While both reports were very easy to miss due to being so brief and buried away in the depths, the difference was interesting.
The WSJ had a little more detail and the piece was slightly longer. The reader (the capitalists class in the main) got a much better feel of the potential power of the workers and the effect of the stoppage. The strikers stalled the city's "bus, subway and trolley operations" the WSJ reported. It addded: "The sudden strike....took many riders by surprise.." and that it "..all but crippled a transit system that averages more than 928,000 trips each week-day."
The Chronicle, which is meant for workers to read, opened with opinions by "Labor experts" (these are generally academics and are confirmed as experts by universities) saying that "..striking transit workers may have a tough time earning sympathy from riders who are losing their own jobs and taking salary cuts."
The Chronicle said nothing else other than that Ed, Rendell, Pennsylvania's Democratic governor was "stunned that the Union walked out on a proposed contract that included an 11.5% wage increase over five years."
Both papers have no interest in making struggles between bosses and workers headline news if they can avoid it. The front page of the Chronicle had a major article on great white sharks. Murder, rape, acts of individual terrorism, these are newsworthy and they are presented in such a way as to demoralize and convince us that people are inherently rotten and this state of society is a natural and everlasting state. Wars are good except wars between the classes.
The conclusion the Chronicle wants its working class readership to draw is that the greedy Union workers are getting a great deal but are willing to disrupt people's lives (except the precious world series) for more. Not that a 2% or so raise every year is a big deal given years of concessions and no doubt many more in the present contract.
It attacks the transit workers for not caring about the rest of us. The Wall Street Journal's readers do not have to be convinced of this. They fear workers unity and use the Chronicle to weaken it. Worker's unity threatens them and their profit making.
The reason this tactic will get more of an echo among workers than it should, is that the trade Union leadership has no counter to it; they refuse to spread local struggles and make them general. To do this they would have to demand what workers need instead of what is acceptable to the employers and the Democratic Party. The Unions are perceived as caring only about their own members because they refuse to go on the offensive against the the employers nationally (or internationally) and fight for all workers and our communities. Consequently, strikes are isolated, cut off from the working class (and the middle class) as a whole. They are also cut off from each other, form other Unions, even those belonging to the same international
You have a situation like here in the Bay Area where the transit workers leaders (subway, buses etc.) threaten to strike but the bosses know they don't mean it. The Union leadership simply want the bosses to "cut less". Top Union officials call it "Using a scalpel instead of a chain saw". this is a common phrase that is popular with them. In other words, concessions are OK but don't be so mean. You can't win this way; they are also afraid the bosses will go to far and cause an uprising they can't surpress.

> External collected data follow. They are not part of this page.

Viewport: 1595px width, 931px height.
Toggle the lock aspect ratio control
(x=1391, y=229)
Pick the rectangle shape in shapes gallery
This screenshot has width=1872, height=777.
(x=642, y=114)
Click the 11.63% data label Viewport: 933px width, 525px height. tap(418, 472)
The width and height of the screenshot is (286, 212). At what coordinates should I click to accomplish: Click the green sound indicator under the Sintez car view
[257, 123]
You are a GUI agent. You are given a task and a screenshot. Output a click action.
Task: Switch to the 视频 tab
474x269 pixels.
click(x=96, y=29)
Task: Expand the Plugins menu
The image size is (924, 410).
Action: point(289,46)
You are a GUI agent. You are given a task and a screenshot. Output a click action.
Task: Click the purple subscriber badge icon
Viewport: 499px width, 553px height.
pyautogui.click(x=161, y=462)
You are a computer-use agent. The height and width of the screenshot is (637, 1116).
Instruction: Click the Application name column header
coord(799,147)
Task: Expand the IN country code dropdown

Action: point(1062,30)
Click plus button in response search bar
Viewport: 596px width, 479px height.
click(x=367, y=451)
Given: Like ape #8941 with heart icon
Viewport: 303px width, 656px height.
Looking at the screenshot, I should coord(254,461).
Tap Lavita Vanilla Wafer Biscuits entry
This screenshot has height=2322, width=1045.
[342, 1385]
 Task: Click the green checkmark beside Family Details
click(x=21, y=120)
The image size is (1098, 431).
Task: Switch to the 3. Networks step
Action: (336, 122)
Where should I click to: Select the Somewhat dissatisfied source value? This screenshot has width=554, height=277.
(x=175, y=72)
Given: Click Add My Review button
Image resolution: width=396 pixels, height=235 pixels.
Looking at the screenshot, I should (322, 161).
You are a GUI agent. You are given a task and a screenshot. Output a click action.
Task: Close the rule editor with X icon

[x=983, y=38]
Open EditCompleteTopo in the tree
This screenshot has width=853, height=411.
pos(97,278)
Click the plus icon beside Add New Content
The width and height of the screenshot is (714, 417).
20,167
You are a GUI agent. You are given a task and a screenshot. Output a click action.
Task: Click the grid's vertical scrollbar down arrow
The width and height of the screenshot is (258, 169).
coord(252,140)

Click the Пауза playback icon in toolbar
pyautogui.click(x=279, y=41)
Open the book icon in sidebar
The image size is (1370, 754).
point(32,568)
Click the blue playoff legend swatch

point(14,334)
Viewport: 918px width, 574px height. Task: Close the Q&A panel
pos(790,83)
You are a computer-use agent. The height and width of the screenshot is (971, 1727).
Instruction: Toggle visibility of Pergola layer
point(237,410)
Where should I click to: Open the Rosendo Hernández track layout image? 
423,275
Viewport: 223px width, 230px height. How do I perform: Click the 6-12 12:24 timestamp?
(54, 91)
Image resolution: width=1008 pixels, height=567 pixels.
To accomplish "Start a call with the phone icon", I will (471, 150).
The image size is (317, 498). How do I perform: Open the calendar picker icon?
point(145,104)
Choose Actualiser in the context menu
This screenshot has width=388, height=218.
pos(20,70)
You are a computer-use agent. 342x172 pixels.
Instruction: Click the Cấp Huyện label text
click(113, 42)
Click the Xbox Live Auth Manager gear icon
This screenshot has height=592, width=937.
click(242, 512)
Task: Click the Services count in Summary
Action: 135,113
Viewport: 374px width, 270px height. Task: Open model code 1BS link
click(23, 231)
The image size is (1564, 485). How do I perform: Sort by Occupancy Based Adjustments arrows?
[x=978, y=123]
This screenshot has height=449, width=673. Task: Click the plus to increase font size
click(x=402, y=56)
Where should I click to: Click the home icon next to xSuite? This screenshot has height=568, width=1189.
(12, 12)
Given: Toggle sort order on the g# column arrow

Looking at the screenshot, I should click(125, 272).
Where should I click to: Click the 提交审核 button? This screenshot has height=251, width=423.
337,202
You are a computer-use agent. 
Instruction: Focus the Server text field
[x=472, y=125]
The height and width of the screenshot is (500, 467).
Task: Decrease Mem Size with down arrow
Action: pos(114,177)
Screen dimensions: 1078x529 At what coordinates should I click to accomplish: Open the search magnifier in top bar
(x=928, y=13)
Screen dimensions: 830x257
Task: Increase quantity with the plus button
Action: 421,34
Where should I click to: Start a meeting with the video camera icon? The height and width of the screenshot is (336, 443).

So, like in Philly, you have a situation here in the Bay Area that a contract of the potentially powerful BART transit workers comes up, a contract for a workforce with benefits and a retirement package that most workers only wished they could have, and a wage twice what most others take home every week, and the Union expects support or sympathy from the community. But it doesn't reach out to the community.
A worker earning $12 an hour with no benefits and unable to get to work due to a transit strike by workers wanting to save their benefits and $35 an hour or at elast keep them, needs a reason to support this struggle never mind join it. "It's not good to cross picket lines" won't do it.
Like the police and the courts, the employers have a range of fronts to crush strikes and keep us from uniting against them; the Chronicle's small report about the Philly strike in today's edition is one of those fronts. If strikes take on a momentum then the media war increases as does the police presence and strikebreaking.
But the employer's tactics are made all the more successful due to the failure of the heads of organized Labor to mobilize all workers in a generalized offensive against them. For any of us wanting to fight back, we cannot expect to be successful without a generalized offensive.